Biagio Cepollaro
La poesia di ricerca … Il termine è poco convincente … Perché il termine di ricerca è legato ad un pregiudizio scientista, ci si riferisce a qualcosa che è più avanti rispetto a qualcosa che è più indietro … poi c’è il pregiudizio linguistico: si sottolinea e si sottintende sempre con questo termine di ricerca in fondo l’insistenza sulla deformazione o sulla combinazione oppure sulla modificazione del piano linguistico. Questo è un pregiudizio linguistico tipico dello strutturalismo ma anche in genere del Novecento: come se il significato di questa arte dipendesse fondamentalmente dal linguaggio. Ciò in parte sicuramente è vero ma non può essere tutta la verità della poesia …
Il linguaggio non può essere tutto: oggi lo possiamo sapere, dopo che le avanguardie, le sperimentazioni linguistiche, le sperimentazioni che si sono concentrate sul linguaggio, sono diventate accademiche. Ecco: l’accademismo della cosiddetta poesia di ricerca mostra quanto sia inutile ritenere che il lavoro sul linguaggio per se stesso sia un elemento significativo. Al punto da identificare la poesia di ricerca con questo lavoro esclusivamente linguistico che non tenga conto delle altre dimensioni, cioè le dimensioni dell’extra-linguistico … In fondo l’extra-linguistico è il mondo che il linguaggio tenta comunque di catturare o di restituire nell’espressione estetica. Se si dimentica quest’altro momento, questo momento del mondo che è senza lingua, che attende la nominazione propriamente poetica, se si dimentica questo co-protagonista del fatto estetico, si finisce con il cadere nel pregiudizio, come dicevo prima, sia scientista, sia strutturalista e in genere linguistico del termine e dell’espressione poesia di ricerca.
Ricordo una volta che Pagliarani mi ascoltò ad una edizione di Romapoesia nel 2000 o nel 2001, non ricordo bene … In quell’occasione leggevo per la prima volta i testi di Versi nuovi (usciti poi nel 2004 da Oedipus) che erano scritti in italiano standard, a differenza dei miei pastiches precedenti. Questa lingua italiana standard era il contrario della complicazione e delle miscelazioni linguistiche che avevo fatto prima. Bene, alla fine della lettura, Elio Pagliarani mi disse: ‘Ma tu sei veramente un poeta sperimentale!’. Con questo voleva dire che la sperimentazione non coincide con il lavoro linguistico in se stesso. La sperimentazione è un atteggiamento di apertura nei confronti dei materiali che si usano. Il linguaggio, in definitiva, è semplicemente un materiale: questo materiale è lavorato in vista di un progetto espressivo. Quando il progetto non è chiaro il materiale diventa l’inizio e la fine del discorso poetico. ma questa soluzione non prova ad illuminare il mondo, è una forma di introversione della dimensione estetica e, in alcuni casi, di manierismo. Oppure come accade per lo più oggi, di accademismo.

- _BLOCCO DI DATI_:
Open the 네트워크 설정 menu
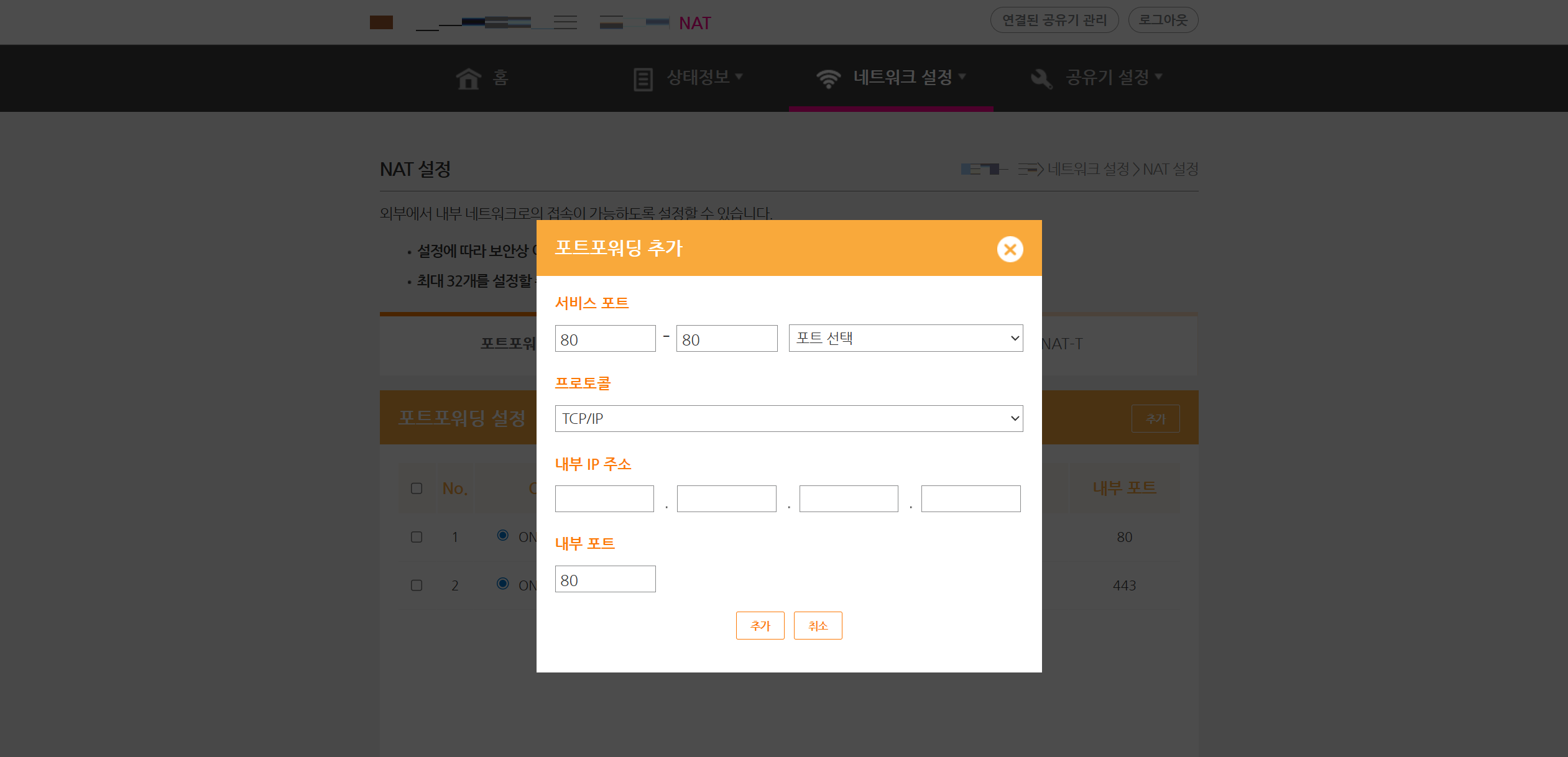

- _IL TUO COMPITO_:
Riduci a un elenco puntato il paragrafo del testo sulla poesia di ricerca che comincia con «Ricordo una volta che Pagliarani», conservandone i fatti principali. Per svolgere il lavoro si usa soltanto il testo sulla poesia di ricerca, non i dati.

- _SOLUZIONE DELL'ESERCIZIO_:
- A Romapoesia, nel 2000 o nel 2001, Elio Pagliarani ascolta chi scrive leggere per la prima volta i testi di Versi nuovi, usciti poi nel 2004 da Oedipus.
- Quei testi sono in italiano standard, il contrario delle complicazioni e delle miscelazioni linguistiche dei pastiches precedenti.
- Alla fine della lettura Pagliarani commenta: «Ma tu sei veramente un poeta sperimentale!».
- Il senso della frase è che la sperimentazione non coincide con il lavoro linguistico in sé, ma è un atteggiamento di apertura verso i materiali usati.
- Il linguaggio è solo un materiale, lavorato in vista di un progetto espressivo.
- Se il progetto non è chiaro, il materiale diventa l'inizio e la fine del discorso poetico.
- Questa soluzione non prova a illuminare il mondo: è introversione della dimensione estetica, talvolta manierismo o, come accade per lo più oggi, accademismo.